The workshop ran from 1 to 3 pm on a drop-in basis, and most of artists arrived right at 1 pm. I had drawing boards, cartridge paper, pencils and pencil crayons, and erasers. The bookstore has pillows, stools and a couple of chairs, and kids made themselves comfortable throughout the store. Overall, about 40 - 50 artists attended and some parents got into the act, too.

Sue brought out cookies and the day was made even better.

Thanks to everyone who turned out, and to everyone at Monkeyshines Books!


Friday, January 29, 2010

A medieval galloping gourmet

I’m working on a fun picture book project at the moment that’s letting my mind wander into the middle ages.

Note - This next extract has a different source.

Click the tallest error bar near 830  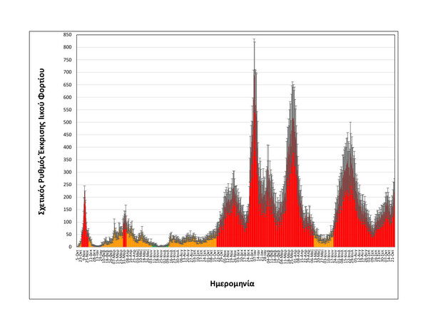pos(255,55)
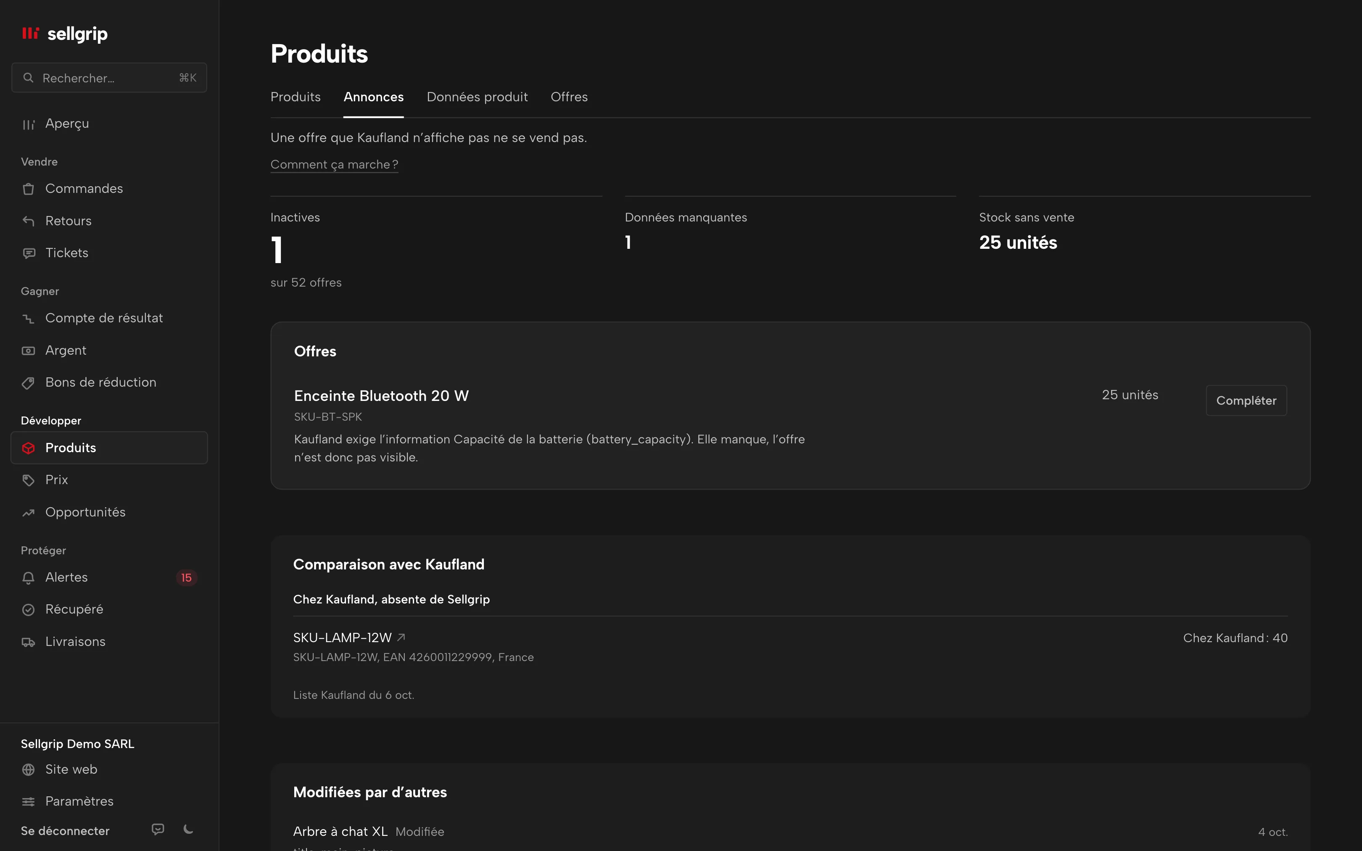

Our protagonist is a giant (simply known as “Giant”), but he’s not your typical loud-mouthed, boorish giant. This is a giant of refined taste who knows how to hold his utensils properly, who uses a serviette and who is of a kindly nature. He doesn’t slurp, belch or break wind (at least not in good company), and is respectful of the help.

So, how to illustrate Giant... I really wanted to see him in classic giant clothing of the kind that we saw in books when we were kids, which contrasts nicely with all those qualities I mention in the previous paragraph. Perhaps a bit like Bob Homme's Friendly Giant from days of yore (the 1960s), who had that great chair for two to curl up in. But, our Giant has much more exaggerated features and is a foodie / gourmet to the extreme.

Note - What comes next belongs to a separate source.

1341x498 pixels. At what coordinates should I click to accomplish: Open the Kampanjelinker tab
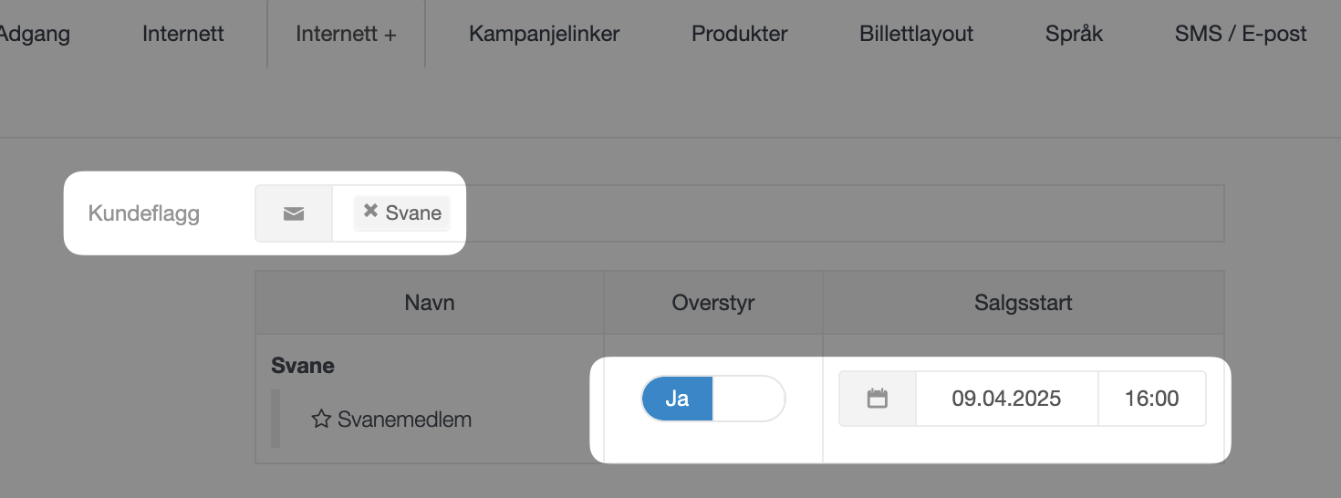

The story’s sidekick is a chef (simply known as “Chef”) who is significantly smaller than Giant. Chef’s a bit of a fusspot, a stickler for detail, a nervous Nellie, and truly wants the best for Giant.

I’m having a great time with the settings for our characters – I’ve been researching medieval kitchens, bedrooms, garderobes (but have left that image out), corridors, d├ęcor, tapestries, etc. etc. David Macaulay's "Castle" (1977) has been a wonderful reference source (that's where I learned abour garderobes).

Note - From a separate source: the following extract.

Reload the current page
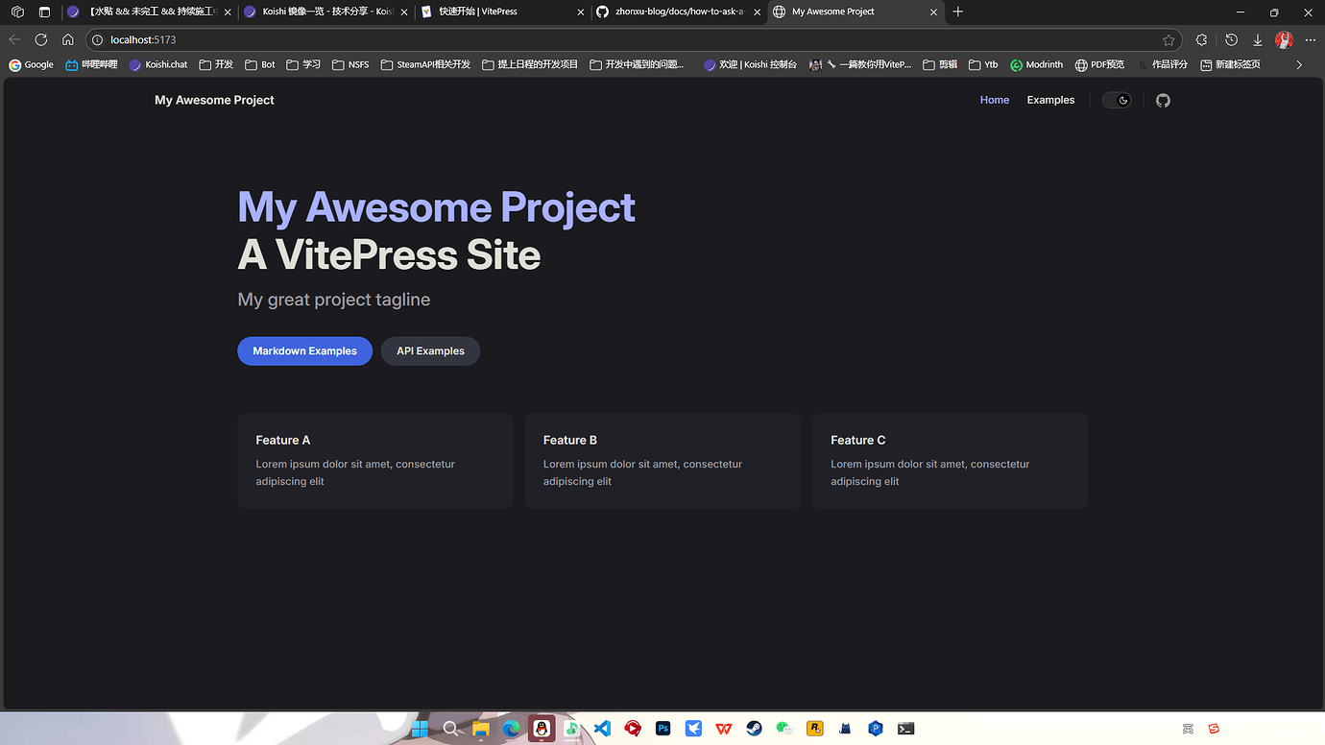 click(x=40, y=39)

Here’s what I’m thinking of for one of the bedroom scenes…

The book will be published by Your Nickel's Worth, and was penned by Saskatchewan author Heather Gatzke for the 10 year-old and under crowd.

It'll be out in 2010-- when the illustrator gets all the final art done...!

Thursday, January 7, 2010

Interview with Jean Freeman, author of my latest book, “Where Does Your Cat Nap?”

Jean reading Family Literacy Fair at Marion McVeety School, Regina, Sask (right)

Q. Your latest book, “Where Does Your Cat Nap?” (WDYCN) has just come out. Can you tell us a little about it?

A. Some people have referred to it as a “sequel” to "Where Does Your Dog Sleep?", but WDYCN is actually a response to the many, many cat- lovers who demanded equal attention for their favorite pets, after we did “WDYDS?”

Because I’m a word person, the book was also inspired by the image conjured up by the term “cat nap”. (The rhymes in the cat book also spurred me to think about images like a n armadillo on a pillow, or a baboon on the moon, but those haven’t led to anything concrete. At least not yet!)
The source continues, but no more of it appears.